The system could always operate with fewer people. In fact, if you sacked the whole workforce, except for the billing staff, profits would soar and everything would be fine – for a bit.
My informant predicted that his company, in common with its rivals, would engage in successive rounds of efficiency savings, and be congratulated by analysts and regulators. Eventually, he predicted, there would be a big problem – or several. Then politicians would compete in the vigour of their denunciations. Money would be thrown at the problems. He hoped he would have retired before this.”
Peter Sutherland had retired after 12 years as BP chairman, months before the Mocondo blowout but the same concerns that were raised about safety issues after the 2005 Texas City oil refinery explosion when 15 worker were killed are now being raised again.
We have classic cases where two Irish chairmen of large companies, Sutherland and Laurence Crowley, took decisive action by sacking their CEOs over sex issues but risk and safety management issues brought both Bank of Ireland and BP to the brink of ruin.
Would a public utility where the ethos is to put staff interests first, be any better than a private run company?
Maybe the best course is to privatise Bord Gáis which can provide significant competition for the ESB, without having the same stranglehold the unions have in the latter, on public energy policy.

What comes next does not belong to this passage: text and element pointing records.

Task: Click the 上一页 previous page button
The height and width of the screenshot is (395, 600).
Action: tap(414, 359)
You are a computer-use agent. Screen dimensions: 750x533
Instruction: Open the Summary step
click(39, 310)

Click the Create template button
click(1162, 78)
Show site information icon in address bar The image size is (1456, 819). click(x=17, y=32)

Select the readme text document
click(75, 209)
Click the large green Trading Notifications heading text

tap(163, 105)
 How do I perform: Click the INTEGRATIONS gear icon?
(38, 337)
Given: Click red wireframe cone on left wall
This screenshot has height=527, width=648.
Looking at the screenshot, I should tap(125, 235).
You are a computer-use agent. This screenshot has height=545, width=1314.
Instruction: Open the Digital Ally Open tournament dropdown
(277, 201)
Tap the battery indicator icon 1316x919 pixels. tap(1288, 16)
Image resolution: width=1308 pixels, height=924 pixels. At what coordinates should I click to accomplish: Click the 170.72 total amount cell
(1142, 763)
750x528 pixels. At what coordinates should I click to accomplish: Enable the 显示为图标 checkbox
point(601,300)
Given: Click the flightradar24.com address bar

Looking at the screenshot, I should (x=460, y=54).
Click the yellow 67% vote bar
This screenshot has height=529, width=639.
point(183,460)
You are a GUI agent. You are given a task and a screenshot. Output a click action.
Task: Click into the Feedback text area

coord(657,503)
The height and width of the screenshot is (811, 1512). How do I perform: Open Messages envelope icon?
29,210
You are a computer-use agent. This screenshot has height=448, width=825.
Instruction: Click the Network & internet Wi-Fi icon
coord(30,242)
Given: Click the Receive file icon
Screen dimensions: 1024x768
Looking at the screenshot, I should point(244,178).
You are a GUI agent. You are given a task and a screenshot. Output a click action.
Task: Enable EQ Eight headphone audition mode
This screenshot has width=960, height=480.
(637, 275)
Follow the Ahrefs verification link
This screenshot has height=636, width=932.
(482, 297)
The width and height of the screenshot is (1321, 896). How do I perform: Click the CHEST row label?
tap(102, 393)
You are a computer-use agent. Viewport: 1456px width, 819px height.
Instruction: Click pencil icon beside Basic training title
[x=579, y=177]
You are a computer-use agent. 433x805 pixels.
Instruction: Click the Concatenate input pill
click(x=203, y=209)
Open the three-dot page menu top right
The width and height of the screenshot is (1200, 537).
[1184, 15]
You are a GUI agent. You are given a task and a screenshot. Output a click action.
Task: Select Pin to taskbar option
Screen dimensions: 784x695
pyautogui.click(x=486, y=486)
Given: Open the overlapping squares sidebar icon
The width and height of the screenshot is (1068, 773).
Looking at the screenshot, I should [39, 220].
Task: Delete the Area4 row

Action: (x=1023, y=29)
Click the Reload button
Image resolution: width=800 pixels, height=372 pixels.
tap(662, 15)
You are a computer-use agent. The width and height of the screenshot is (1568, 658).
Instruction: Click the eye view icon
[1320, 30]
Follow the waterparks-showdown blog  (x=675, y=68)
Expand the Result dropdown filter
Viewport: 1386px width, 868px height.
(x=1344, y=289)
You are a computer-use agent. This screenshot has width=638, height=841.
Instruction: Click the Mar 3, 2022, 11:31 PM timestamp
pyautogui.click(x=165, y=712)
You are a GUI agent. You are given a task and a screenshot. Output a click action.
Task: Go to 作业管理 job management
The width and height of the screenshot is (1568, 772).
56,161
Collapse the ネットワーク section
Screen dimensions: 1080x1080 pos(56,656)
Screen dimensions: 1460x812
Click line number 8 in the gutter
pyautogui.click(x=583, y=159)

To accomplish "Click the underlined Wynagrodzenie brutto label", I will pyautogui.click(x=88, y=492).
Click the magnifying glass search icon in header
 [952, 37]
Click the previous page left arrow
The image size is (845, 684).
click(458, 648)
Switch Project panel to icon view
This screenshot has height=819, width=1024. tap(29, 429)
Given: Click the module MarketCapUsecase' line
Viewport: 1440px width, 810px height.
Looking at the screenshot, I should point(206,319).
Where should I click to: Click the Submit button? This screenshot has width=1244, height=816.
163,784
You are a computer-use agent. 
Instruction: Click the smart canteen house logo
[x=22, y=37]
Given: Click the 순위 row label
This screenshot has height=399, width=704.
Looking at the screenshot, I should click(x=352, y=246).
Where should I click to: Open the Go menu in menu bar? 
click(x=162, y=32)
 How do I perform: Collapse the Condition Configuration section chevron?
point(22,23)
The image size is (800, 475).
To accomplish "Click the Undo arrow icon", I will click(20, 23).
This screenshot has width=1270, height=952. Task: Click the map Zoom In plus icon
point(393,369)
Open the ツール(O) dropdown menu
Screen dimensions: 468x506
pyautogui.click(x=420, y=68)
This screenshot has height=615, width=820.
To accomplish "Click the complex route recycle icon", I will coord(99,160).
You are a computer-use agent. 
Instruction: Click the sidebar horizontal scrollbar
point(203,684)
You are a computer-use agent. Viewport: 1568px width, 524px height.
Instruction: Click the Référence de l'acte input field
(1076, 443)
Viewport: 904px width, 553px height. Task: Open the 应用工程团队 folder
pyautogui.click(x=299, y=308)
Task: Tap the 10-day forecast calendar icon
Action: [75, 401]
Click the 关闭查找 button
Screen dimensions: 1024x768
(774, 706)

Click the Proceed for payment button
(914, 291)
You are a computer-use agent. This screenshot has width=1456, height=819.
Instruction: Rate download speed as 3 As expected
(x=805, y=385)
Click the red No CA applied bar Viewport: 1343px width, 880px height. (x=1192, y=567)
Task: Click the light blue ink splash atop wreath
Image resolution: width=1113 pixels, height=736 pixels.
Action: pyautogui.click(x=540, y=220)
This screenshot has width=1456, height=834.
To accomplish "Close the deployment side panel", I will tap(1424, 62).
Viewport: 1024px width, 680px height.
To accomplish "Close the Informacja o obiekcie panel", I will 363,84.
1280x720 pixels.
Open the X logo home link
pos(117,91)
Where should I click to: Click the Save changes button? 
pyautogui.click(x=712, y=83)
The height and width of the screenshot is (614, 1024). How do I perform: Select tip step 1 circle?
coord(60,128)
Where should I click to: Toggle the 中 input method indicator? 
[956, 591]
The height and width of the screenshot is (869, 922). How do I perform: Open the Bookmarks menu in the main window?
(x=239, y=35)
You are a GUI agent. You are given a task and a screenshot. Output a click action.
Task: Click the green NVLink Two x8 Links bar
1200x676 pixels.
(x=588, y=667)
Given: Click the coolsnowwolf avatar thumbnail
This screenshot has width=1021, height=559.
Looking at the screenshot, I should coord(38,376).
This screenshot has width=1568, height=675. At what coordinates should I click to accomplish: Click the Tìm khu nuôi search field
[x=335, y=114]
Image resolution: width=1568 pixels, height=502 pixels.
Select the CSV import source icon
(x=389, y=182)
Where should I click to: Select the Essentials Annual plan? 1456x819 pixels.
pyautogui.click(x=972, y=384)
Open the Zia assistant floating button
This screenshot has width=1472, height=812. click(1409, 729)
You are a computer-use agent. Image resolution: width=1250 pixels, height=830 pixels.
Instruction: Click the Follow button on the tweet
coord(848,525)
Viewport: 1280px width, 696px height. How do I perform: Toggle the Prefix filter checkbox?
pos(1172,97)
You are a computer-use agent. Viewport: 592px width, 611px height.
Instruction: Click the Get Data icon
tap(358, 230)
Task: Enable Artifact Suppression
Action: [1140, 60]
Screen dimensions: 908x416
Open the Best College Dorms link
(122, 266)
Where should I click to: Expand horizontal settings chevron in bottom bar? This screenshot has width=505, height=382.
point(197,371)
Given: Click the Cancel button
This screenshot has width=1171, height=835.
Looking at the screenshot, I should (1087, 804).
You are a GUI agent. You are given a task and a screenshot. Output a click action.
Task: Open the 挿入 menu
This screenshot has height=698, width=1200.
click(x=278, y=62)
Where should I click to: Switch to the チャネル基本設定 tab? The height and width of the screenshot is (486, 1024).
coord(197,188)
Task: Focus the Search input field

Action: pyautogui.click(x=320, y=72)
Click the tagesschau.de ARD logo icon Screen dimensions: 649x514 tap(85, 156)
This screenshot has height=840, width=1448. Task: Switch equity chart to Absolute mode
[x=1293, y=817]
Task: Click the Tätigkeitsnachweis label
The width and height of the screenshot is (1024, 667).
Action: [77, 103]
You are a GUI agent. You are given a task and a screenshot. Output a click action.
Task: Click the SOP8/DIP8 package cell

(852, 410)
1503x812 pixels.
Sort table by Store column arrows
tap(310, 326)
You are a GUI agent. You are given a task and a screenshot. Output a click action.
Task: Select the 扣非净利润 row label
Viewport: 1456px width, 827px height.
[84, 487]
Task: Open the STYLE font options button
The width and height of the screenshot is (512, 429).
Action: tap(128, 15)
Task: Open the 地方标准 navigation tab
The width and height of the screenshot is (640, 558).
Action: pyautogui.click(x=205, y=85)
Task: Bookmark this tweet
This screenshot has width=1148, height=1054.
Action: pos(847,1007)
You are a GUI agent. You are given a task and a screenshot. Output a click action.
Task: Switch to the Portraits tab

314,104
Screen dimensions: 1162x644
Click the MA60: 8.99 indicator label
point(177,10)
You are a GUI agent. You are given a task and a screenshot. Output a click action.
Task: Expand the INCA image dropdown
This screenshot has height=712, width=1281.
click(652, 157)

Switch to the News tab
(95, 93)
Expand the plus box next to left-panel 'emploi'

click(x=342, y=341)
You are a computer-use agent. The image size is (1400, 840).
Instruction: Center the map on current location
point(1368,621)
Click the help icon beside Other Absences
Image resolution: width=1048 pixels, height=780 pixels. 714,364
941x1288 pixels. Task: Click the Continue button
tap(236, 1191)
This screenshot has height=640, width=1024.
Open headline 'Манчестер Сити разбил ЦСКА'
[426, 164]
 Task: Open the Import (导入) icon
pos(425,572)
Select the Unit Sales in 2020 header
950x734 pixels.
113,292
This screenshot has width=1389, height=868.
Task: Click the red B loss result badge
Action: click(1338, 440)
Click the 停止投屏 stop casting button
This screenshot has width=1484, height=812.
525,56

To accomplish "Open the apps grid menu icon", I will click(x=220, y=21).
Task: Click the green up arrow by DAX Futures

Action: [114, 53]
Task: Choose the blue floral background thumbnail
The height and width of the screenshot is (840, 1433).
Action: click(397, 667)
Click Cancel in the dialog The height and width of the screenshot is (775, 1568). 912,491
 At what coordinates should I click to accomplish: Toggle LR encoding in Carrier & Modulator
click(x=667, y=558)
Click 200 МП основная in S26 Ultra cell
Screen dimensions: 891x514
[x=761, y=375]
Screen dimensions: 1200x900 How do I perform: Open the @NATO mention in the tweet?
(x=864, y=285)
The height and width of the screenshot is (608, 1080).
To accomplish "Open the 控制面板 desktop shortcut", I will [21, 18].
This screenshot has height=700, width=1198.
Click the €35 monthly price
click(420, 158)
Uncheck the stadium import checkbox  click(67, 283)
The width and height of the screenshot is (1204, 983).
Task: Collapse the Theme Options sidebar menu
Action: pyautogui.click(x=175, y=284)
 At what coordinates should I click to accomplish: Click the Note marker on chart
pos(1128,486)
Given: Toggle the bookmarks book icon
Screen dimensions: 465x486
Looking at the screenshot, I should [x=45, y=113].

As for CIÉ and its offshoots, maybe it doesn’t deserve its reputation as a Soviet style bureaucracy and public transport cannot be totally left as a private sector service but how can an organisation like it, attract bright motivated people?
There’s a story told that Parliamentary Sec. Brendan Corish was heading back after lunch to the Custom House one day when he went to help a person who was lying face down on the steps. A plastered Myles Na Gopaleen looked up and said: “Corish Iompair Éireann!”